───── EXTRACTED ENTRIES ─────
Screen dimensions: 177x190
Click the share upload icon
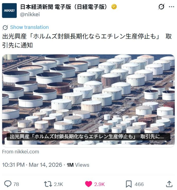click(x=169, y=184)

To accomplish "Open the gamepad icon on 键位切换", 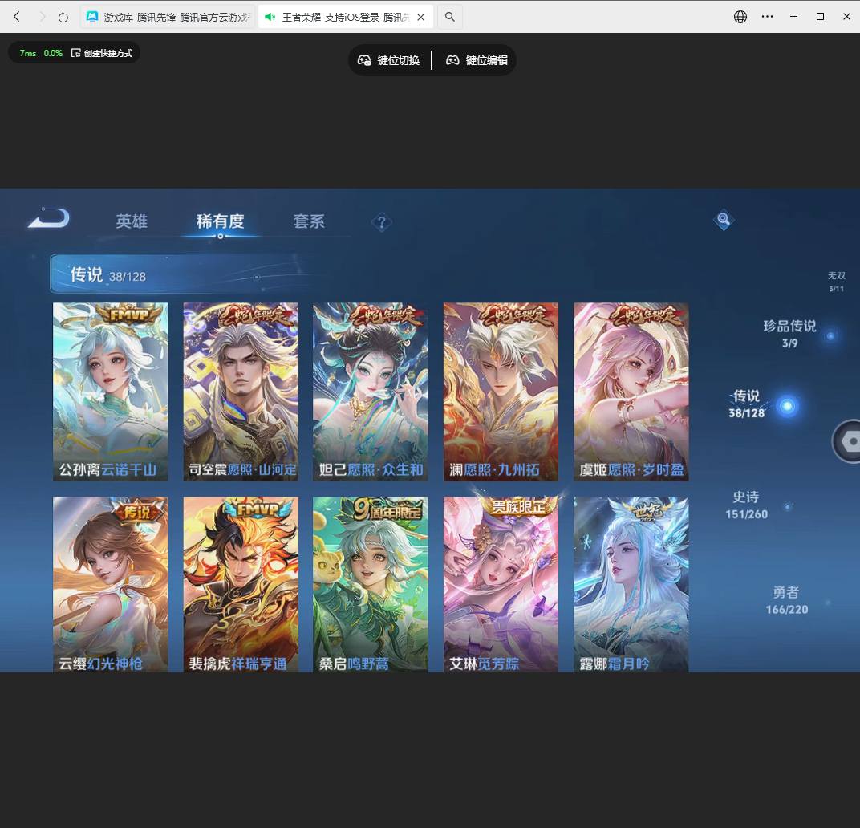I will point(364,59).
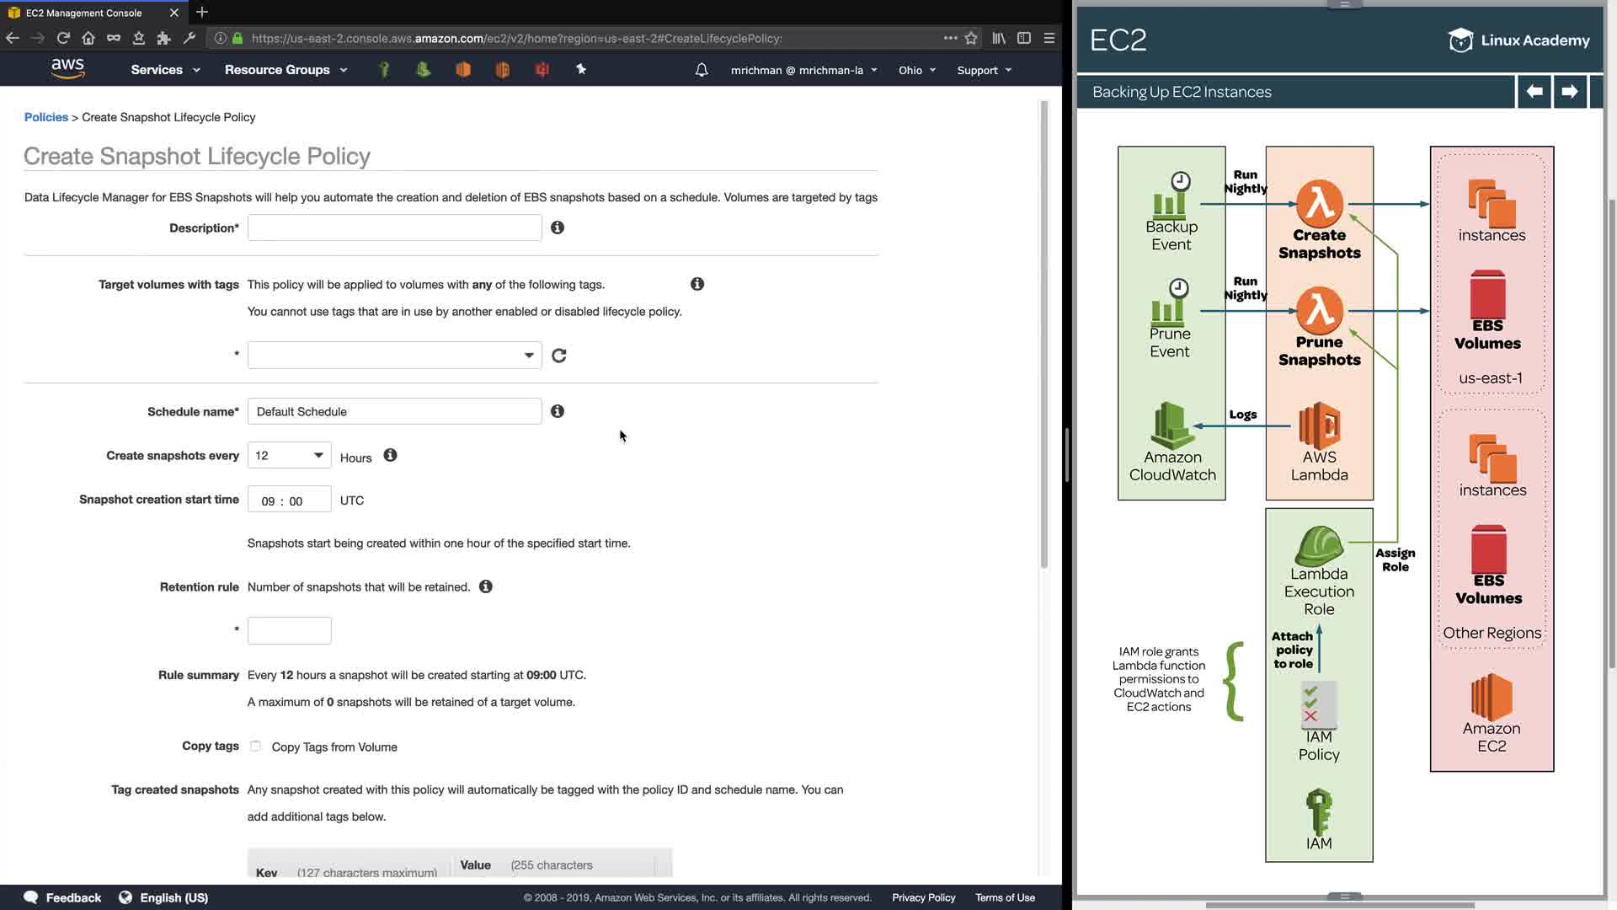Viewport: 1617px width, 910px height.
Task: Enable Copy Tags from Volume checkbox
Action: click(x=256, y=747)
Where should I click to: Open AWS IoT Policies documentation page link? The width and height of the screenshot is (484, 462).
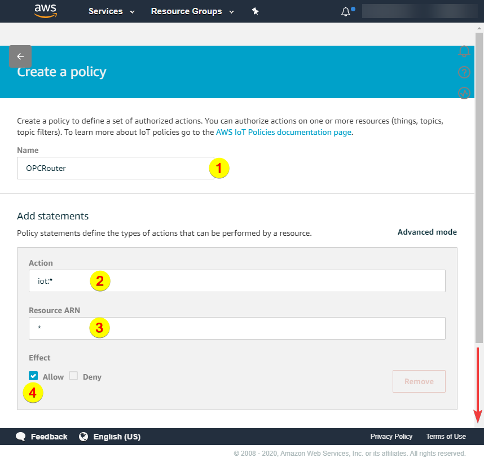283,132
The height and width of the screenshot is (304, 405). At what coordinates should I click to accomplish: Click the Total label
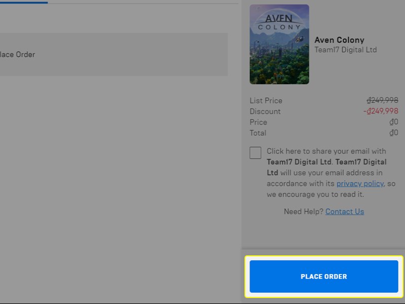[x=258, y=133]
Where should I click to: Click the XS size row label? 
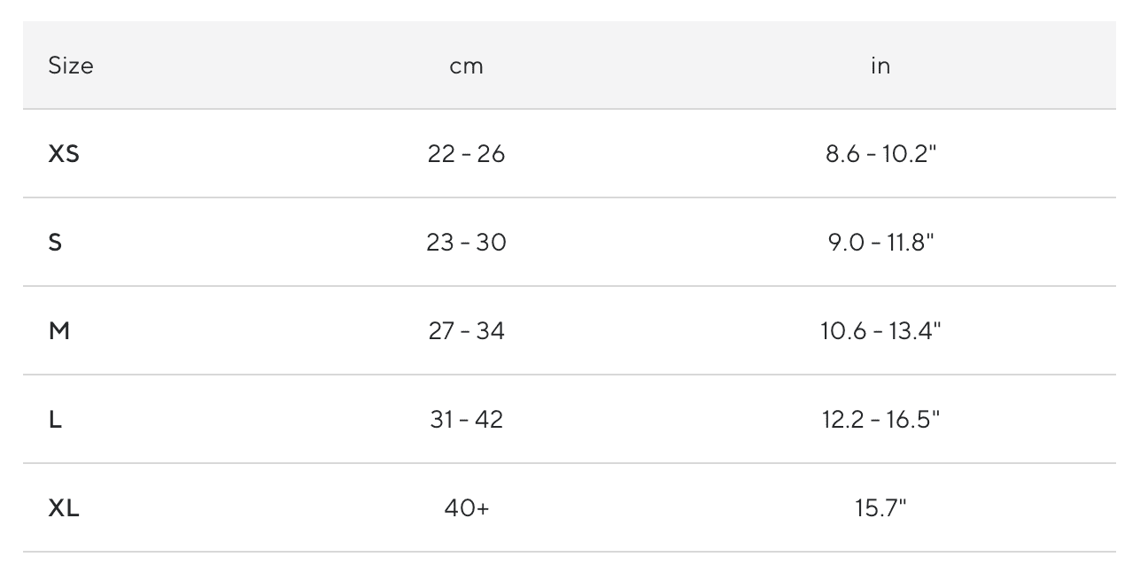click(x=64, y=154)
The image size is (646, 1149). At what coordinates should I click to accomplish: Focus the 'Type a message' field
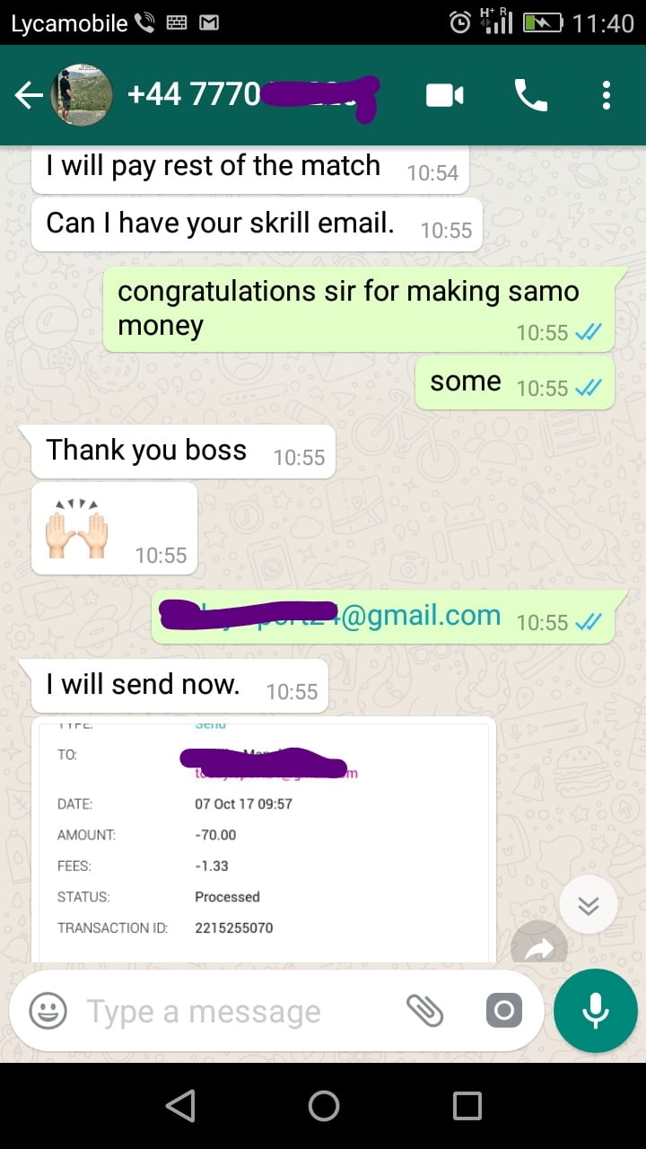tap(233, 1012)
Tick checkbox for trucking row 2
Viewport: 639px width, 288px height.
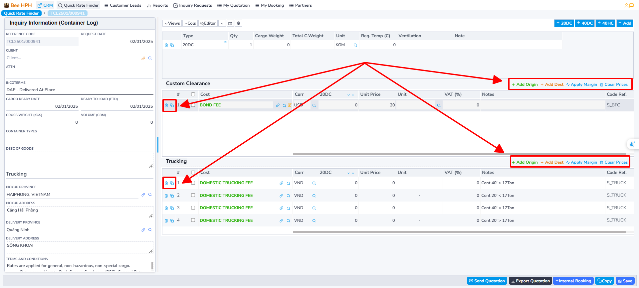tap(193, 195)
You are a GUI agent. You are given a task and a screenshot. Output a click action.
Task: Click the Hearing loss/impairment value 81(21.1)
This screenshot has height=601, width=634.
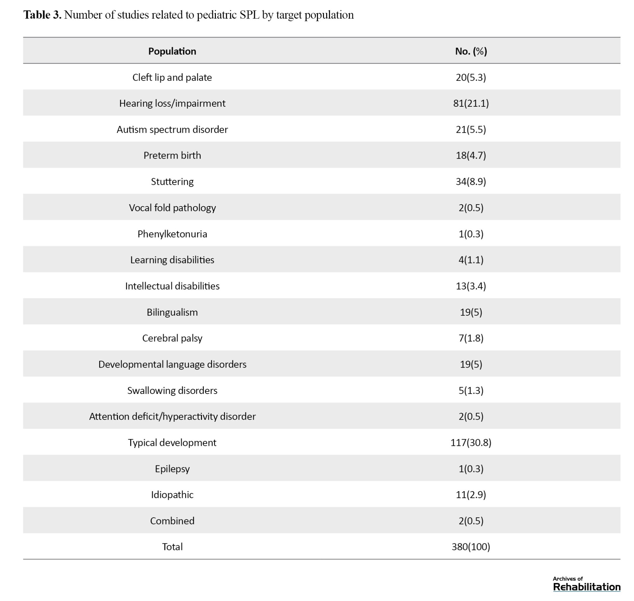(x=471, y=103)
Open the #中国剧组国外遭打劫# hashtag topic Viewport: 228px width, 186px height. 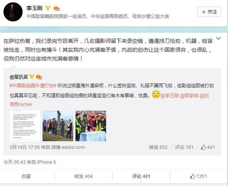coord(33,86)
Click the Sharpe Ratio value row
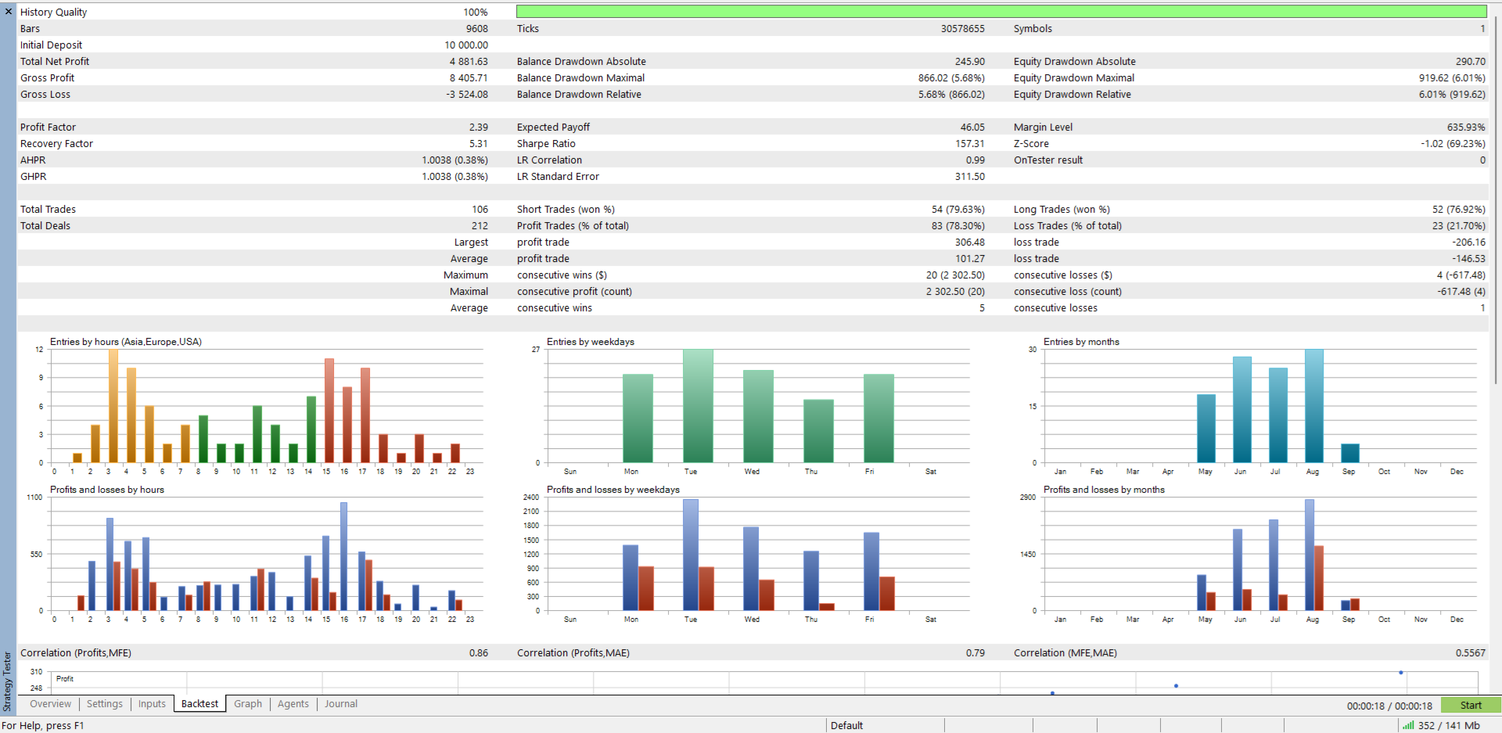Image resolution: width=1502 pixels, height=733 pixels. tap(751, 143)
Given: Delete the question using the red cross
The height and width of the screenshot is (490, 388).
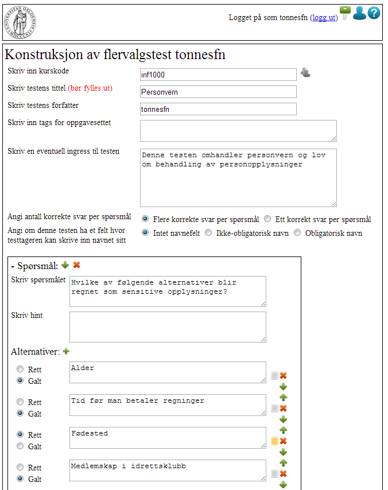Looking at the screenshot, I should tap(77, 265).
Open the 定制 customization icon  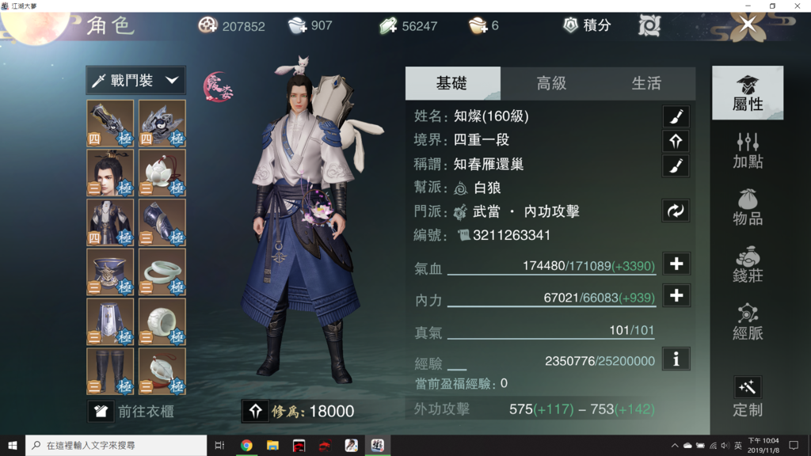pos(748,397)
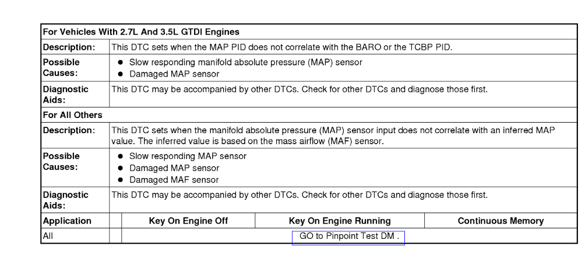Viewport: 585px width, 278px height.
Task: Click Diagnostic Aids label under For All Others
Action: 65,200
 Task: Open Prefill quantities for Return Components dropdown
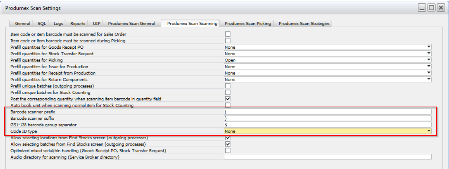click(x=429, y=79)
─────
**THE REQUEST**
Pick out every line in the records above that contains the word "what", and copy each of those lines.

**CORRECT RESPONSE**
The height and width of the screenshot is (304, 405). At what coordinates should I click to accomplish: Click the Total label
The image size is (646, 1149). At what coordinates should I click to accomplish: Focus the 'Type a message' field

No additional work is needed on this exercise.